Das Heraushalten Europas war es, das die europäische Russin am meisten geärgert und wohl auch gekränkt hat. Das Heraushalten, um nicht wirtschaftliche Vorteile zu gefährden. Das Heraushalten, damit nur ja die Pipelines in die eine Richtung offen bleiben und der Rubel in die andere Richtung rollt. Denn es greift ja viel zu kurz, die aktuelle EU-Sanktionspolitik nur auf die Vorgänge in der Ostukraine und auf der Krim zu beschränken. Das Russland-Problem, oder genauer, das Putin-Problem beschäftigt die EU ja nicht erst seit diesem Frühjahr und Sommer - auch wenn es viele, vor allem in Österreich, nicht wahrhaben wollten und glaubten, mit einem Olympia-Schnapserl in Sotschi oder guter Miene zum bösen Spiel bei Putin-Empfängen in Wien lassen sich tiefgreifende politische Auffassungsunterschiede zu Menschen- und Minderheitenrechten, zu Grundrechten wie der Medienfreiheit oder dem Umgang mit Oppositionellen einfach wegprosten und wegschunkeln.

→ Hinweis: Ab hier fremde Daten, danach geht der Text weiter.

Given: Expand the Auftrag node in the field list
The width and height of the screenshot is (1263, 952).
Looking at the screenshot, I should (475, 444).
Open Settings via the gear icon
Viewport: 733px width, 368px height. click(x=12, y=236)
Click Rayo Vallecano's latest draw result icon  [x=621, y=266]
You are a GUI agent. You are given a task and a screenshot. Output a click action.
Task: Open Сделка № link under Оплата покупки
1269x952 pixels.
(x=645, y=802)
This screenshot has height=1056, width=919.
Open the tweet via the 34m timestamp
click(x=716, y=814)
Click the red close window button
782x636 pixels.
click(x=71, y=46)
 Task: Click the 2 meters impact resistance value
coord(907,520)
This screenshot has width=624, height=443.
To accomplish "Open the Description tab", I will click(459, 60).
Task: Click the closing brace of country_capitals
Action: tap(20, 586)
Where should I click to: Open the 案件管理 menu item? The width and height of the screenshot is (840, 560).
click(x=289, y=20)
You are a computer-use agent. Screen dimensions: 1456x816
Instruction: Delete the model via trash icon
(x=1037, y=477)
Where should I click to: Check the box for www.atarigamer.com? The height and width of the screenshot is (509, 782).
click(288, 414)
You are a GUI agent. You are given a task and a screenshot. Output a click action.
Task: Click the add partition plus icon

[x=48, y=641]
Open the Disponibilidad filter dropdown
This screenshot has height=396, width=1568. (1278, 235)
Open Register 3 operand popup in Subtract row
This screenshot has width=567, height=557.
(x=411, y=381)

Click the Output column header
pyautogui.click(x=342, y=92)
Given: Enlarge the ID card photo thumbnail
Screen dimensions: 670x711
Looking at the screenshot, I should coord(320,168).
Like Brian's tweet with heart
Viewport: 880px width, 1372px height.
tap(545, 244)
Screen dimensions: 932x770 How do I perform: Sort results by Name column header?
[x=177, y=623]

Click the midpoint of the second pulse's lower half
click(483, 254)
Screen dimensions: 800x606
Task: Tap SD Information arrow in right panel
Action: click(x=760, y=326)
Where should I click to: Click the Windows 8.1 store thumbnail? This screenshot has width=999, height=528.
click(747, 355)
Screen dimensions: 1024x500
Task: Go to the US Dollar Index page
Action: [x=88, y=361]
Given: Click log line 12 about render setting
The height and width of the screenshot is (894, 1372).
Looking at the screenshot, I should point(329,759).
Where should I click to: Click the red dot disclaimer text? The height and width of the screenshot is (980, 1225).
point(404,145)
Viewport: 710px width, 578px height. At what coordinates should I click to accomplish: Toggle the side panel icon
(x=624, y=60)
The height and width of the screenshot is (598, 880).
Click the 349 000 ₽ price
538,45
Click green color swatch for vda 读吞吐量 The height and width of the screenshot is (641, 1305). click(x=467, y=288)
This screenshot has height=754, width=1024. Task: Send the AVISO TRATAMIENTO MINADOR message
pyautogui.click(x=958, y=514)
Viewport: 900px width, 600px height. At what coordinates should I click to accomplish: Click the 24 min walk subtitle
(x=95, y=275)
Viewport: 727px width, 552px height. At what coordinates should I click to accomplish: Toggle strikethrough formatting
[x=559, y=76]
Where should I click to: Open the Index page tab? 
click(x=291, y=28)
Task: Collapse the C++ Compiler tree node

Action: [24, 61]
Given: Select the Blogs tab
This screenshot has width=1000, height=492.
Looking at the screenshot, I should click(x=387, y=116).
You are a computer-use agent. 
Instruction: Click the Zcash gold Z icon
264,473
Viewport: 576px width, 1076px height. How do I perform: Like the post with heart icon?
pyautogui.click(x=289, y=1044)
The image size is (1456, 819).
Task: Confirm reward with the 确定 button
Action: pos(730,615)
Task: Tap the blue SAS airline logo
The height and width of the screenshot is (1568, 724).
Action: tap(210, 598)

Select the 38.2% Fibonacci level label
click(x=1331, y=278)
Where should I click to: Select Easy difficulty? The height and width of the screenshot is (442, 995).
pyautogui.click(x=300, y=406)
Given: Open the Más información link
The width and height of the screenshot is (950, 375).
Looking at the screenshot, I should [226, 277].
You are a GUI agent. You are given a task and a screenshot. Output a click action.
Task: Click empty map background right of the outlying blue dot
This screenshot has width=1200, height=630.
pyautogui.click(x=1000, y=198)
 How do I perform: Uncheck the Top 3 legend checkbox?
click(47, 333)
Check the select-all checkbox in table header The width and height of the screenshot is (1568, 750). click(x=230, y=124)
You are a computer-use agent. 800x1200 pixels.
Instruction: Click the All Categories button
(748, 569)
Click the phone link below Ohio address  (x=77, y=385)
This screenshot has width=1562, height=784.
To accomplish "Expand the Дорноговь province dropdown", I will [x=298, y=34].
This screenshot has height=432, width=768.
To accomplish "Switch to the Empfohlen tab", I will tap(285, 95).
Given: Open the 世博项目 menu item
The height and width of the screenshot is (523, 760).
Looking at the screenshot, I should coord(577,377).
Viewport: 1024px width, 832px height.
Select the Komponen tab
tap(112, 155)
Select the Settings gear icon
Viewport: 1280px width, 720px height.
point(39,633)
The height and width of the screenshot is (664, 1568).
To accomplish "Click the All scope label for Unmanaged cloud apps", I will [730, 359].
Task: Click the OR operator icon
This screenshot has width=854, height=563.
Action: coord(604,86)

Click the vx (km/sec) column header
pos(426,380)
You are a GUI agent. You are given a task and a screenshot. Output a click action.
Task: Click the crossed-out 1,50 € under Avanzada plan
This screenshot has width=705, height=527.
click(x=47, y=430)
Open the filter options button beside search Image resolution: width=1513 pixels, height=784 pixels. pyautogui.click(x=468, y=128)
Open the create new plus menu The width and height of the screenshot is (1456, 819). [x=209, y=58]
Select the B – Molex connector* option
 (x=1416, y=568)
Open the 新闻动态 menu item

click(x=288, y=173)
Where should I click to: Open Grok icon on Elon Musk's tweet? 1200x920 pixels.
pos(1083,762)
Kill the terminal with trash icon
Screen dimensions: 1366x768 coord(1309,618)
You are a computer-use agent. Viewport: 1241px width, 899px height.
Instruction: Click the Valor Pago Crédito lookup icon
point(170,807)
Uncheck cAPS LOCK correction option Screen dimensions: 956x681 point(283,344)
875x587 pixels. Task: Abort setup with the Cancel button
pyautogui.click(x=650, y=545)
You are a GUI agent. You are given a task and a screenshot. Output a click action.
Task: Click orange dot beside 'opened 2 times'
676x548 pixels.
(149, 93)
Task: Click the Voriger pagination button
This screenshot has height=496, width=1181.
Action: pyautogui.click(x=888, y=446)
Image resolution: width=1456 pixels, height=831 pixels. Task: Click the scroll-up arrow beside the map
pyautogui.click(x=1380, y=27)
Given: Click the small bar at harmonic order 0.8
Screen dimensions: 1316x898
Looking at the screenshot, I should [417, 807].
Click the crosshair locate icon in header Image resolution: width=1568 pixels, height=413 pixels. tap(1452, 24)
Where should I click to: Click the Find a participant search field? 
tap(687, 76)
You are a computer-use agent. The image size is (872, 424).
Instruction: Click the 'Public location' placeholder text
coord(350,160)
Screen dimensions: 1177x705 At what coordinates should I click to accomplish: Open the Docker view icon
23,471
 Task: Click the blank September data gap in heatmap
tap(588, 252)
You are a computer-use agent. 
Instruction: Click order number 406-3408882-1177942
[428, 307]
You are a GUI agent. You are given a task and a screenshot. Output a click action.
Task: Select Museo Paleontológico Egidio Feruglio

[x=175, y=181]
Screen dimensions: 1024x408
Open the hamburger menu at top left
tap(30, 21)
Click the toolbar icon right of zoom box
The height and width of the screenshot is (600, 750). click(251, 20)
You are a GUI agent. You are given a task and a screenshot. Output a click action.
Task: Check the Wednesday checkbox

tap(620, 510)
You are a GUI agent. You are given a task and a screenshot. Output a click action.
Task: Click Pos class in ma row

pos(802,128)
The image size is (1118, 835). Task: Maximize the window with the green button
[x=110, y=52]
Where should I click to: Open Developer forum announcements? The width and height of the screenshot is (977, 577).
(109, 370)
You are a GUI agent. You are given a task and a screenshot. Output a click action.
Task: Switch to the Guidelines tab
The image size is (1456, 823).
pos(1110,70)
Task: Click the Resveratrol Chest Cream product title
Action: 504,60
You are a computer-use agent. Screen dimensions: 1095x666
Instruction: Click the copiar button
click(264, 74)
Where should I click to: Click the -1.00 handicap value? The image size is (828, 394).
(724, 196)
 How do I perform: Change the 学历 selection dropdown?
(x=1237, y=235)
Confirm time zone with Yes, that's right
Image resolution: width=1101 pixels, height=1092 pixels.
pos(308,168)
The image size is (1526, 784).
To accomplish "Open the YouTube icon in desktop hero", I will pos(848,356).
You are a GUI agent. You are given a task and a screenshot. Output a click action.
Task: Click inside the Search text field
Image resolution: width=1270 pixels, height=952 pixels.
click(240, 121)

Wo waren und sind denn die Unternehmen und Wirtschaftstreibenden, die ihren russischen Partnerfirmen gegenüber klarmachen, wie wichtig die Einhaltung von Menschenrechtsstandards und demokratischen Prinzipien ist? Wie war das denn mit den tausenden Arbeitssklaven und -sklavinnen auf den Baustellen für das Olympia-Eldorado Sotschi? Da höre ich immer wieder: Das muss die Politik regeln! Eine von Wirtschaftsinteressen getriebene Politik wird sich dafür jedoch nicht (zumindest nicht mit dem erforderlichen Nachdruck) einsetzen. Und damit sind wir wieder beim ständigen Heraushalten, das nicht nur Anna Politkowskaja an Europa und der EU-Politik hat verzweifeln lassen.

"Mit nur einer Hand lässt sich kein Knoten knüpfen", lautet ein russisches Sprichwort, mit dem ich Lansky auch auf seine Abqualifizierung der EU-Partnerschaftspolitik antworten möchte. Seit über fünf Jahren verfolge ich im außenpolitischen Ausschuss des Europaparlaments diese Programme der östlichen Partnerschaft mit dem Ziel, die demokratischen Reformen in den östlichen Nachbarstaaten zu fördern. Es gibt Fortschritte, zweifellos, regelmäßig werden diese aber von Rückschlägen übertroffen, die meiner Erfahrung nach vor allem einem Umstand geschuldet sind: Das unter Wladimir Putin etablierte autokratische System Russlands mit seiner außenpolitischen Geschmeidigkeit und innenpolitischen Härte übt auf einige Nachbarn mehr Anziehungskraft aus und lockt mit mehr Versprechen als die Angebote der EU.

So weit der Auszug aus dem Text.